1.3 - Calibration Consternation

1.3 - Calibration Consternation

  Distance was still tough for me to measure, as I hadn't gotten used to my lack of binocular vision yet. Also, the scale of things was throwing me. Either people were a lot smaller than they were in my day...or I was a very large missile. Like, 'twenty feet long', large. 

  So, it was only once I was certain I was in hearing range of the nearest space-suited figure that I started screaming.

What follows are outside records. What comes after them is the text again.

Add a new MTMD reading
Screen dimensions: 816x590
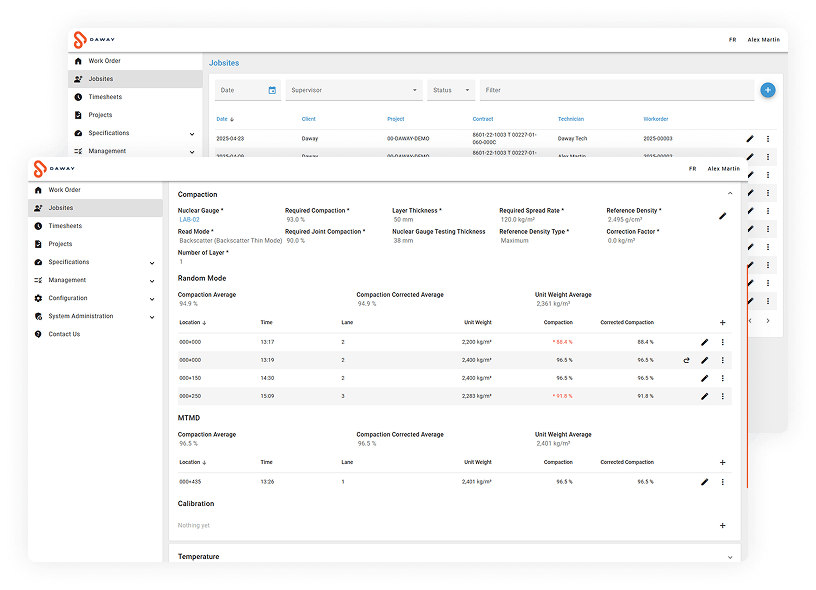tap(722, 463)
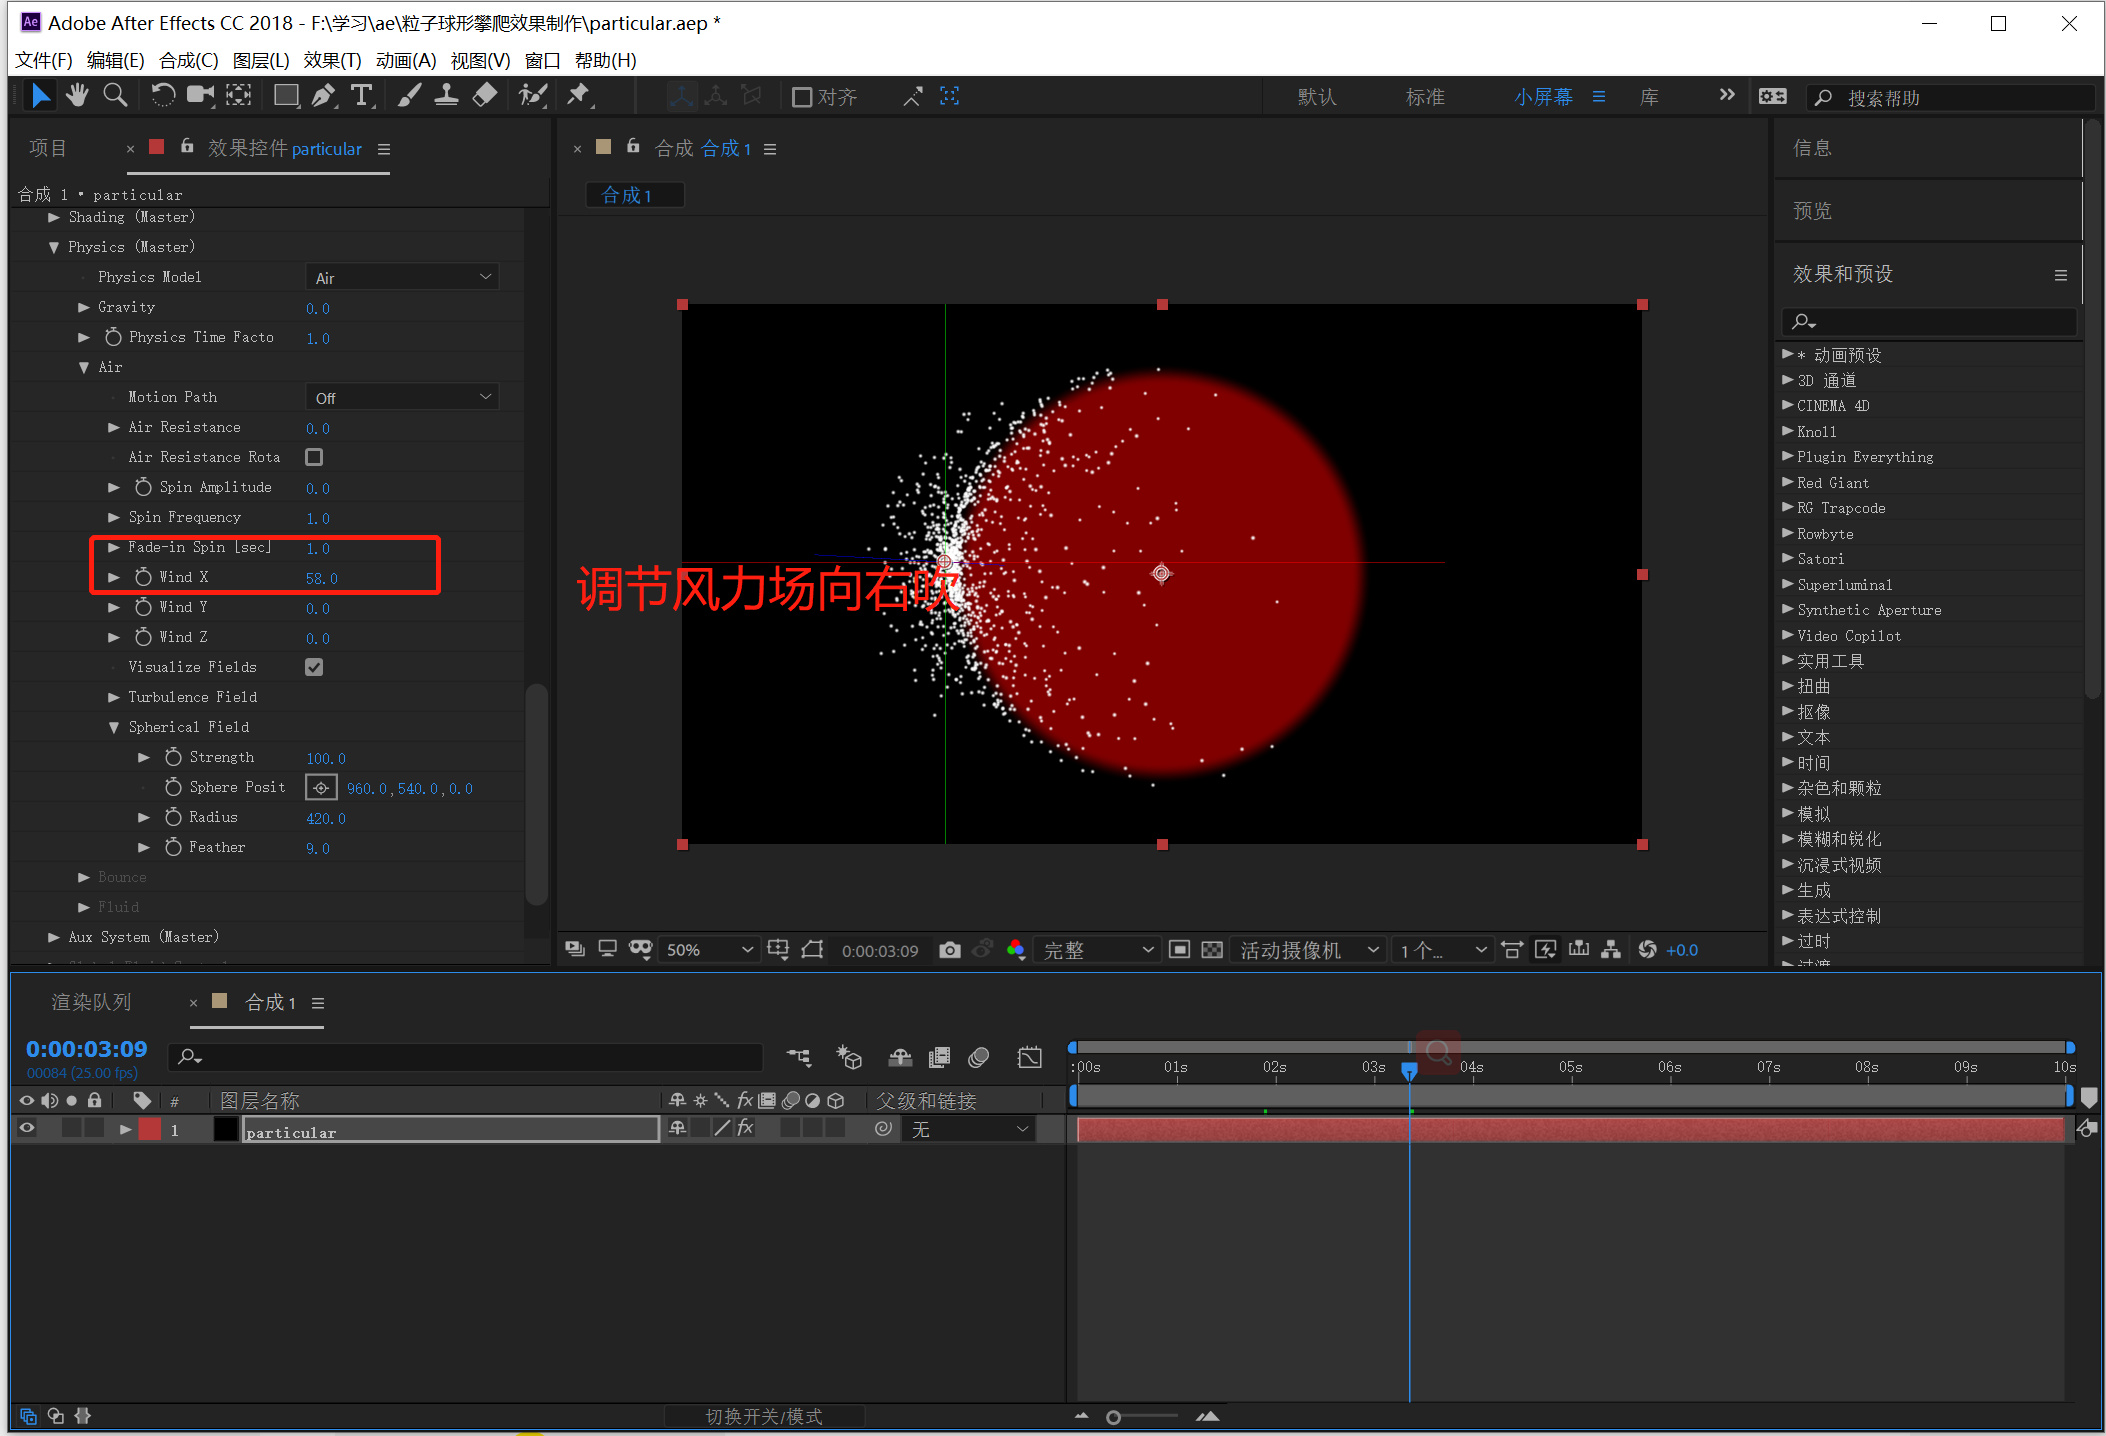Image resolution: width=2106 pixels, height=1436 pixels.
Task: Select the Hand tool
Action: coord(77,96)
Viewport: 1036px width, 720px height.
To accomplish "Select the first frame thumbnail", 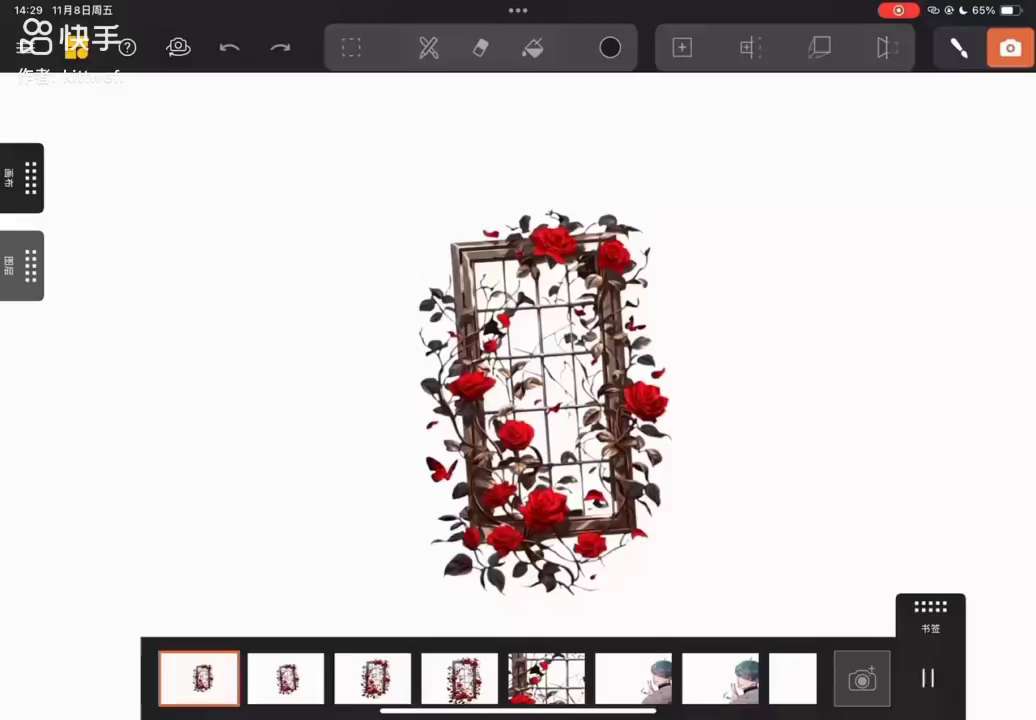I will (199, 678).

  At first, it was what you'd expect: "Help!" "Stop!" "Please!" "Oh god why won't you listen to me??!?"

  You know, the classics.

  Of course, I got more and more incoherent as I got closer to the black, yawning hole in the wall. By the time I'd been lowered down into the new cradle, I was just screaming random noises. Then sobbing. 

  Then silence.

  If there were loudspeakers on the outside of my space missile chassis (which, why would there be? no sound in space), they were inoperative. Or I was being ignored.  Either way, communication with these jerks was obviously a waste of time. So I stopped.

  And waited for whatever would happen next.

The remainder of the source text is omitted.